The first batch on the new ten gallon system was a closet-cleaning batch which I had low expectations for. I call it a closet cleaner because I tried to use up what I had remaining from previous batches. That included three different base malts and a pound of special roast that I bought from the Brooklyn Kitchen when I first started brewing about two years ago. I chose to split the batch up and use two different yeast strains to see how they stacked up against eachother. I chose two English strains, Wyeast 1187 Ringwood Ale and a dry pack of Safale S-04 Whitbread and used organic New Zealand Rakau hops along with one of my new favorites, Glacier.
Appearance: Both beers are amber to copper colored but the Ringwood version is much clearer. I remember that I added gelatin to the Ringwood in order to have it ready for one of Josh Bernstein’s homebrew tours, but ended up serving them both for comparisons sake. The S-04 is much cloudier and stays in line with my experience of dry yeast being a bit less flocculent than its liquid counterpart (S-04/1098 Whitbread and S-05/1056 American Ale). Dense white head lasts a few minutes.

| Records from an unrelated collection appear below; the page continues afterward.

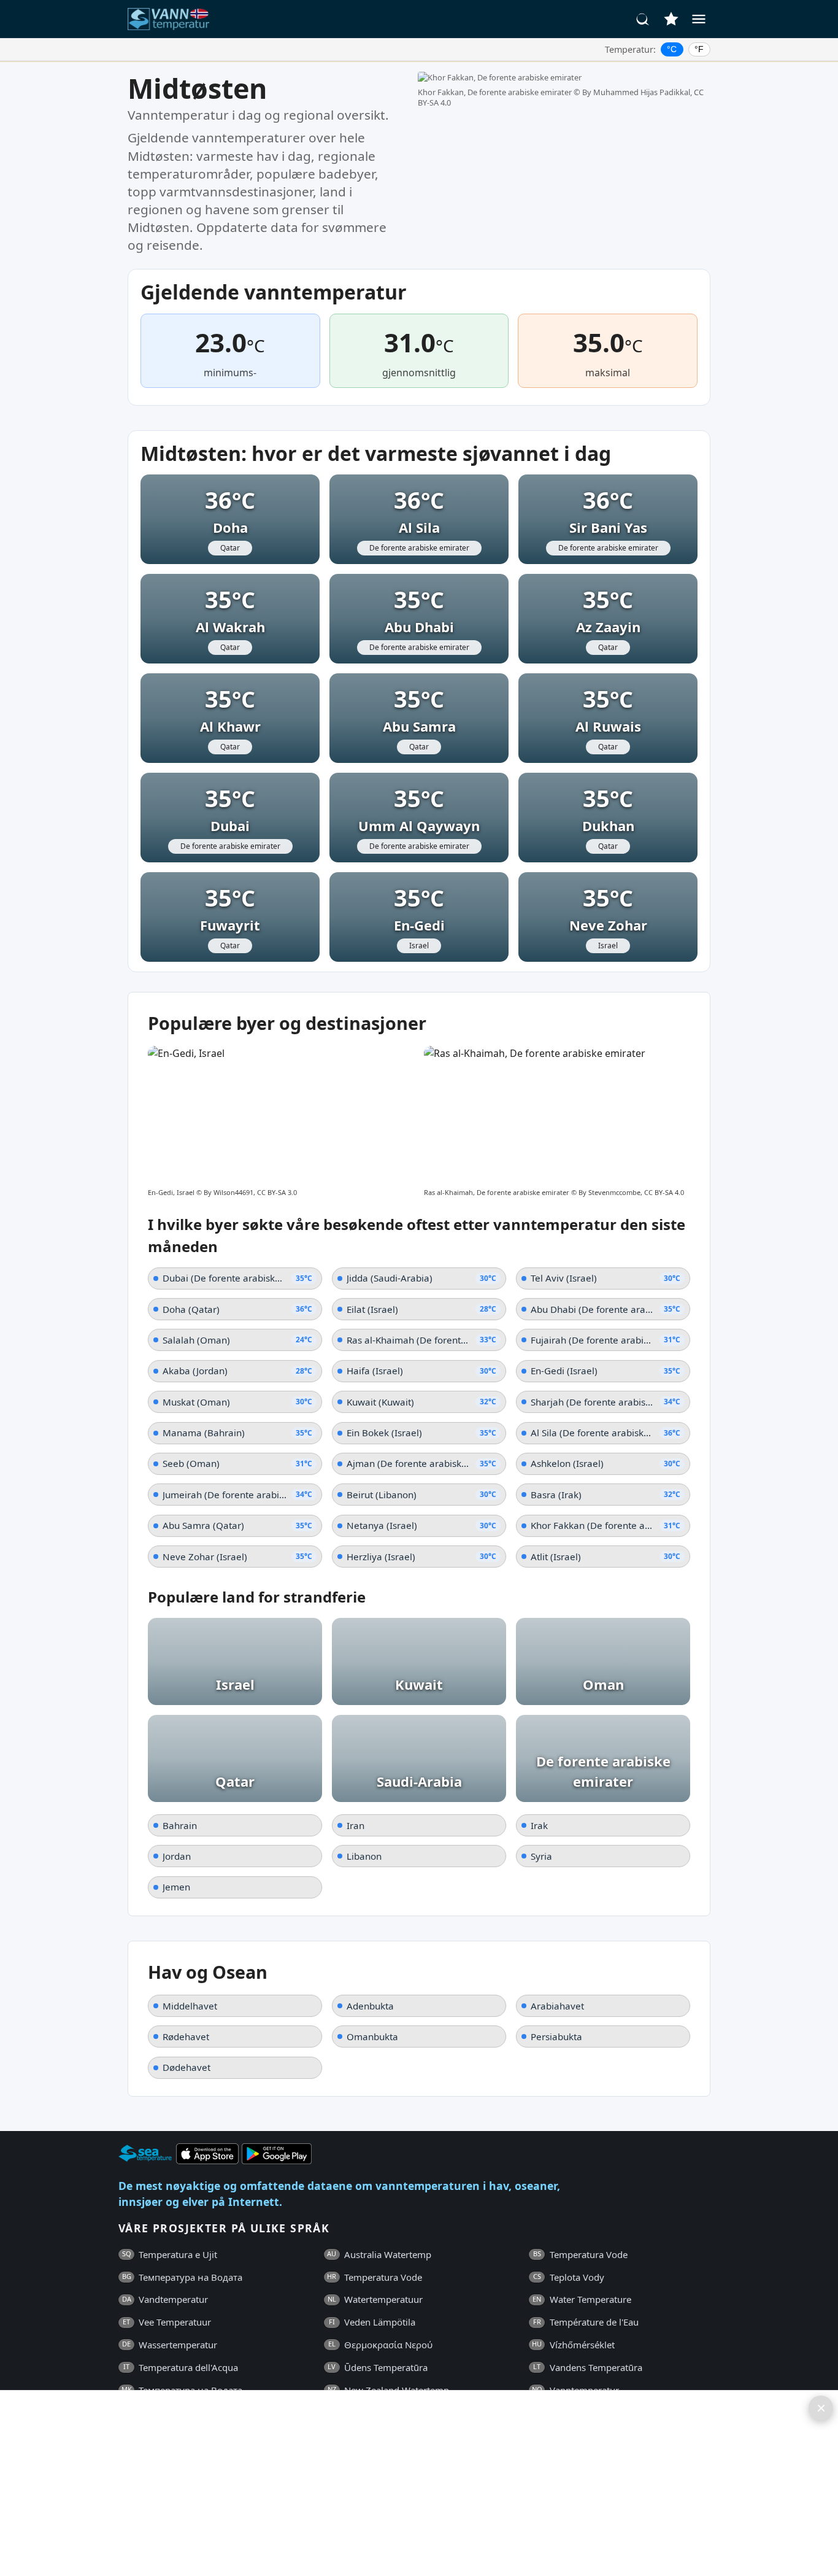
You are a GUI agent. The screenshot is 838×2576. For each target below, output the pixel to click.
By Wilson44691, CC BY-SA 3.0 (250, 1192)
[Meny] (698, 19)
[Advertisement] (378, 2483)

Aroma: Both have a distinct baking spice and cocoa smell with some toasty bread crust behind it. I also sometimes get some floral notes, possible from the late addition of Glacier. The Ringwood strain gives me a slight cherry note when I really get my nose in there.
Taste: Both of these beers benefit from being served somewhat warmer as the gentle breadcrust notes seem to blend in with the fruity hop profile a little better. When cold, the toastiness fromt he Briess Special Roast seems to be prominent and a bit harsh for my tastes. The Ringwood tops the S-04 in this category with gentle notes of peach and cherry that linger in the mid-palate. The S-04 seems a bit bland in comparison and seems somewhat neutral, with a slight tartness.
Mouthfeel: This is also where the Ringwood trumps the dry yeast by being more full bodied and “chewy” without seeming under attenuated and sweet. The S-04 seems a bit thin and not very exciting. The Ringwood version reminds me a lot of a fresh Newcastle Brown.
Overall impression: The recipe needs some work mostly in the hop profile which seems a bit disjointed and generally too prominent for an English style brown. Doesn’t have that intangible quality I look for in a beer that makes you want reach for another sip. Unfortunately, I don’t plan on working on this recipe but I do feel fortunate that I now have this knowledge of the different strains side by side as well as a good sense of what special roast does in a recipe.